=== What needs to be done ===
Rewrite every one of the items below, changing "GUI agent" to "screen assistant" each time it occurs and leaving everything else as it is.
# Start of Available data
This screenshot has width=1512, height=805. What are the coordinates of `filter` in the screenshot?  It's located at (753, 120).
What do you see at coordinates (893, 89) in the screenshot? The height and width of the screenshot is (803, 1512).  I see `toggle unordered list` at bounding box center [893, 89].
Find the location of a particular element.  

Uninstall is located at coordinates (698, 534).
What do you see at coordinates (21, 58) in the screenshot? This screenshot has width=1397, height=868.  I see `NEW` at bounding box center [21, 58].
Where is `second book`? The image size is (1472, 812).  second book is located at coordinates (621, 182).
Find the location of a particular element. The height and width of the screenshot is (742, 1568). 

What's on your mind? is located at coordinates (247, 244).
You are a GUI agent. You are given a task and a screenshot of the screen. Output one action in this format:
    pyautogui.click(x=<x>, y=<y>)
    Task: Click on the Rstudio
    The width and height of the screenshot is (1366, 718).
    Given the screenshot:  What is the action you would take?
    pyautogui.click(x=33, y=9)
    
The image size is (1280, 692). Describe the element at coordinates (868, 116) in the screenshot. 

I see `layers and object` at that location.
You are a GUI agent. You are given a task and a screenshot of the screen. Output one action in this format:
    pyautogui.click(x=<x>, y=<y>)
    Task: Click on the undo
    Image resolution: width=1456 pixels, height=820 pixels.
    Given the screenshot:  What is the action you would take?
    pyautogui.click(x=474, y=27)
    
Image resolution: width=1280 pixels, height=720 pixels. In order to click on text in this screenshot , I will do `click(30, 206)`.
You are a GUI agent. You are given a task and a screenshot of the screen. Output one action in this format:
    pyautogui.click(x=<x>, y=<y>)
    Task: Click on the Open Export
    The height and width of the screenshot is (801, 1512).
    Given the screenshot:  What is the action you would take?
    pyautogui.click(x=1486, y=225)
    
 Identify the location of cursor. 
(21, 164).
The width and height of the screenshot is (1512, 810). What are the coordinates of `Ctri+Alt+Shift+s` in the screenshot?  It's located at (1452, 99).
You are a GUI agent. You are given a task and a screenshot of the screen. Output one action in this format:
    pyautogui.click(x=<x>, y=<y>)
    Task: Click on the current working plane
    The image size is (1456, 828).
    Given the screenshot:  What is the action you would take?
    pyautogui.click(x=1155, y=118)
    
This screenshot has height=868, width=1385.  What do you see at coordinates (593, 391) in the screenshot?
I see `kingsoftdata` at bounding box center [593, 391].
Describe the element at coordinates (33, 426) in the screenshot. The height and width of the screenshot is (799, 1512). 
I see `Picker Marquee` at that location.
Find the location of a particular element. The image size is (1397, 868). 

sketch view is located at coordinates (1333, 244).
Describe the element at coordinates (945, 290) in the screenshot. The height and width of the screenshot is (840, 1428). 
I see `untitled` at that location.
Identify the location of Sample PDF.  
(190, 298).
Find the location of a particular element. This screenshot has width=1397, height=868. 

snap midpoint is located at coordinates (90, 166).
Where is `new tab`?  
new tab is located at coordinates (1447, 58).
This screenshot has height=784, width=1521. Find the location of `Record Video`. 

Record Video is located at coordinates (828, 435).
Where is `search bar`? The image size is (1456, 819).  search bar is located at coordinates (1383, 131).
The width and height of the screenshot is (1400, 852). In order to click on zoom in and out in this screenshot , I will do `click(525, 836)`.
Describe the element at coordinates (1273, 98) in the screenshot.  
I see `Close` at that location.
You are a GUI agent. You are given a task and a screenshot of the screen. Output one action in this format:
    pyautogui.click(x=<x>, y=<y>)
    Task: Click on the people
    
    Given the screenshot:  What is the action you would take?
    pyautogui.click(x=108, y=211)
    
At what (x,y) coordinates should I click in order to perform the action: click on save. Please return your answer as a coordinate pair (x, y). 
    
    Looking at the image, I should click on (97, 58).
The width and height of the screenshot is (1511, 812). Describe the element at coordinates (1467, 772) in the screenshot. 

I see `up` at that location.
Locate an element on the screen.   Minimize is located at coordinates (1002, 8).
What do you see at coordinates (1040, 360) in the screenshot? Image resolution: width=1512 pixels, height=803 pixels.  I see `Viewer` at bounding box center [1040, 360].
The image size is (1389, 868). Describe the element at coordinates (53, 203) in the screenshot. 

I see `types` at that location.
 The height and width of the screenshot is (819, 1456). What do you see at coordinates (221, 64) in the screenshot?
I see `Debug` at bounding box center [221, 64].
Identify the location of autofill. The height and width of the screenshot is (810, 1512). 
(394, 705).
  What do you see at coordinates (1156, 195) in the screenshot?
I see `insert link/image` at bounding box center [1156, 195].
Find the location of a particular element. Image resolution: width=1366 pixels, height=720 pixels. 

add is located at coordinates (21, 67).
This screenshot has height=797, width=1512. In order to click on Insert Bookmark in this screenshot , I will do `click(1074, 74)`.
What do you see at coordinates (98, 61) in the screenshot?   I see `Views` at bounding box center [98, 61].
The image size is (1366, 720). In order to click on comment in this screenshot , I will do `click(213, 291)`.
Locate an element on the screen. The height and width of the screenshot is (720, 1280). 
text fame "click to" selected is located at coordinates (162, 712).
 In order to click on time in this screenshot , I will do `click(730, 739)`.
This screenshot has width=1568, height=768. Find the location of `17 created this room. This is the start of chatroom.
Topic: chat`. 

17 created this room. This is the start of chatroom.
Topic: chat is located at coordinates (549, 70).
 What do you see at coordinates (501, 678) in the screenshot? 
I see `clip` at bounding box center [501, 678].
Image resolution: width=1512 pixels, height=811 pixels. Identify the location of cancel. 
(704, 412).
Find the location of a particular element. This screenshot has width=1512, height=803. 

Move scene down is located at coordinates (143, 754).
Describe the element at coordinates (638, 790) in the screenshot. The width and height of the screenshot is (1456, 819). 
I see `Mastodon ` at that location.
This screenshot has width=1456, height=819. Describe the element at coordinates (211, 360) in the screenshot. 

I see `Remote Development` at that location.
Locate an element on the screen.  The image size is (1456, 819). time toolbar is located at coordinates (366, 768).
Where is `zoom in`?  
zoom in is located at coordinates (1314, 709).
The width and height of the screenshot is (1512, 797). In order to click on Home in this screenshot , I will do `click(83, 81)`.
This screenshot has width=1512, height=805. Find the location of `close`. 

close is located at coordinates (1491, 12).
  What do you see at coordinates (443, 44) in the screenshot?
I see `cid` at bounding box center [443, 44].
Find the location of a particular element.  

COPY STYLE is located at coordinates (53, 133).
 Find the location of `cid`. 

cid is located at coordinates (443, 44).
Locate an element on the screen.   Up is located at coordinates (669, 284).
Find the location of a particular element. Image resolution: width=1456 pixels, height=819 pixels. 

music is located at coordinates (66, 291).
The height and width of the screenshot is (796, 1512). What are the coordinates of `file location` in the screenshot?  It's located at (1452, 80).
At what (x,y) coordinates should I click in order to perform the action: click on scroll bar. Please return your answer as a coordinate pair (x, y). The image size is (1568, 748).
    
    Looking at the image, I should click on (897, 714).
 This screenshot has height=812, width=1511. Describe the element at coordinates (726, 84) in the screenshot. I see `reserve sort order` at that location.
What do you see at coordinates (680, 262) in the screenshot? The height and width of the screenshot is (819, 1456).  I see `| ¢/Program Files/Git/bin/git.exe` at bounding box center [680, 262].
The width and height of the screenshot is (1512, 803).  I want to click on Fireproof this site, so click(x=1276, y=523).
# End of Available data
=== Completed exercise ===
This screenshot has width=1512, height=805. What are the coordinates of `filter` in the screenshot?  It's located at (753, 120).
What do you see at coordinates (893, 89) in the screenshot? The height and width of the screenshot is (803, 1512).  I see `toggle unordered list` at bounding box center [893, 89].
Find the location of a particular element.  

Uninstall is located at coordinates (698, 534).
What do you see at coordinates (21, 58) in the screenshot? This screenshot has width=1397, height=868.  I see `NEW` at bounding box center [21, 58].
Where is `second book`? The image size is (1472, 812).  second book is located at coordinates (621, 182).
Find the location of a particular element. The height and width of the screenshot is (742, 1568). 

What's on your mind? is located at coordinates (247, 244).
You are a screen assistant. You are given a task and a screenshot of the screen. Output one action in this format:
    pyautogui.click(x=<x>, y=<y>)
    Task: Click on the Rstudio
    The width and height of the screenshot is (1366, 718).
    Given the screenshot:  What is the action you would take?
    pyautogui.click(x=33, y=9)
    
The image size is (1280, 692). Describe the element at coordinates (868, 116) in the screenshot. 

I see `layers and object` at that location.
You are a screen assistant. You are given a task and a screenshot of the screen. Output one action in this format:
    pyautogui.click(x=<x>, y=<y>)
    Task: Click on the undo
    Image resolution: width=1456 pixels, height=820 pixels.
    Given the screenshot:  What is the action you would take?
    pyautogui.click(x=474, y=27)
    
Image resolution: width=1280 pixels, height=720 pixels. In order to click on text in this screenshot , I will do `click(30, 206)`.
You are a screen assistant. You are given a task and a screenshot of the screen. Output one action in this format:
    pyautogui.click(x=<x>, y=<y>)
    Task: Click on the Open Export
    The height and width of the screenshot is (801, 1512).
    Given the screenshot:  What is the action you would take?
    pyautogui.click(x=1486, y=225)
    
 Identify the location of cursor. 
(21, 164).
The width and height of the screenshot is (1512, 810). What are the coordinates of `Ctri+Alt+Shift+s` in the screenshot?  It's located at (1452, 99).
You are a screen assistant. You are given a task and a screenshot of the screen. Output one action in this format:
    pyautogui.click(x=<x>, y=<y>)
    Task: Click on the current working plane
    The image size is (1456, 828).
    Given the screenshot:  What is the action you would take?
    pyautogui.click(x=1155, y=118)
    
This screenshot has height=868, width=1385.  What do you see at coordinates (593, 391) in the screenshot?
I see `kingsoftdata` at bounding box center [593, 391].
Describe the element at coordinates (33, 426) in the screenshot. The height and width of the screenshot is (799, 1512). 
I see `Picker Marquee` at that location.
Find the location of a particular element. The image size is (1397, 868). 

sketch view is located at coordinates (1333, 244).
Describe the element at coordinates (945, 290) in the screenshot. The height and width of the screenshot is (840, 1428). 
I see `untitled` at that location.
Identify the location of Sample PDF.  
(190, 298).
Find the location of a particular element. This screenshot has width=1397, height=868. 

snap midpoint is located at coordinates (90, 166).
Where is `new tab`?  
new tab is located at coordinates (1447, 58).
This screenshot has height=784, width=1521. Find the location of `Record Video`. 

Record Video is located at coordinates (828, 435).
Where is `search bar`? The image size is (1456, 819).  search bar is located at coordinates (1383, 131).
The width and height of the screenshot is (1400, 852). In order to click on zoom in and out in this screenshot , I will do `click(525, 836)`.
Describe the element at coordinates (1273, 98) in the screenshot.  
I see `Close` at that location.
You are a screen assistant. You are given a task and a screenshot of the screen. Output one action in this format:
    pyautogui.click(x=<x>, y=<y>)
    Task: Click on the people
    
    Given the screenshot:  What is the action you would take?
    pyautogui.click(x=108, y=211)
    
At what (x,y) coordinates should I click in order to perform the action: click on save. Please return your answer as a coordinate pair (x, y). 
    
    Looking at the image, I should click on (97, 58).
The width and height of the screenshot is (1511, 812). Describe the element at coordinates (1467, 772) in the screenshot. 

I see `up` at that location.
Locate an element on the screen.   Minimize is located at coordinates (1002, 8).
What do you see at coordinates (1040, 360) in the screenshot? Image resolution: width=1512 pixels, height=803 pixels.  I see `Viewer` at bounding box center [1040, 360].
The image size is (1389, 868). Describe the element at coordinates (53, 203) in the screenshot. 

I see `types` at that location.
 The height and width of the screenshot is (819, 1456). What do you see at coordinates (221, 64) in the screenshot?
I see `Debug` at bounding box center [221, 64].
Identify the location of autofill. The height and width of the screenshot is (810, 1512). 
(394, 705).
  What do you see at coordinates (1156, 195) in the screenshot?
I see `insert link/image` at bounding box center [1156, 195].
Find the location of a particular element. Image resolution: width=1366 pixels, height=720 pixels. 

add is located at coordinates (21, 67).
This screenshot has height=797, width=1512. In order to click on Insert Bookmark in this screenshot , I will do `click(1074, 74)`.
What do you see at coordinates (98, 61) in the screenshot?   I see `Views` at bounding box center [98, 61].
The image size is (1366, 720). In order to click on comment in this screenshot , I will do `click(213, 291)`.
Locate an element on the screen. The height and width of the screenshot is (720, 1280). 
text fame "click to" selected is located at coordinates (162, 712).
 In order to click on time in this screenshot , I will do `click(730, 739)`.
This screenshot has width=1568, height=768. Find the location of `17 created this room. This is the start of chatroom.
Topic: chat`. 

17 created this room. This is the start of chatroom.
Topic: chat is located at coordinates (549, 70).
 What do you see at coordinates (501, 678) in the screenshot? 
I see `clip` at bounding box center [501, 678].
Image resolution: width=1512 pixels, height=811 pixels. Identify the location of cancel. 
(704, 412).
Find the location of a particular element. This screenshot has width=1512, height=803. 

Move scene down is located at coordinates (143, 754).
Describe the element at coordinates (638, 790) in the screenshot. The width and height of the screenshot is (1456, 819). 
I see `Mastodon ` at that location.
This screenshot has width=1456, height=819. Describe the element at coordinates (211, 360) in the screenshot. 

I see `Remote Development` at that location.
Locate an element on the screen.  The image size is (1456, 819). time toolbar is located at coordinates (366, 768).
Where is `zoom in`?  
zoom in is located at coordinates (1314, 709).
The width and height of the screenshot is (1512, 797). In order to click on Home in this screenshot , I will do `click(83, 81)`.
This screenshot has width=1512, height=805. Find the location of `close`. 

close is located at coordinates (1491, 12).
  What do you see at coordinates (443, 44) in the screenshot?
I see `cid` at bounding box center [443, 44].
Find the location of a particular element.  

COPY STYLE is located at coordinates (53, 133).
 Find the location of `cid`. 

cid is located at coordinates (443, 44).
Locate an element on the screen.   Up is located at coordinates (669, 284).
Find the location of a particular element. Image resolution: width=1456 pixels, height=819 pixels. 

music is located at coordinates (66, 291).
The height and width of the screenshot is (796, 1512). What are the coordinates of `file location` in the screenshot?  It's located at (1452, 80).
At what (x,y) coordinates should I click in order to perform the action: click on scroll bar. Please return your answer as a coordinate pair (x, y). The image size is (1568, 748).
    
    Looking at the image, I should click on (897, 714).
 This screenshot has height=812, width=1511. Describe the element at coordinates (726, 84) in the screenshot. I see `reserve sort order` at that location.
What do you see at coordinates (680, 262) in the screenshot? The height and width of the screenshot is (819, 1456).  I see `| ¢/Program Files/Git/bin/git.exe` at bounding box center [680, 262].
The width and height of the screenshot is (1512, 803).  I want to click on Fireproof this site, so click(x=1276, y=523).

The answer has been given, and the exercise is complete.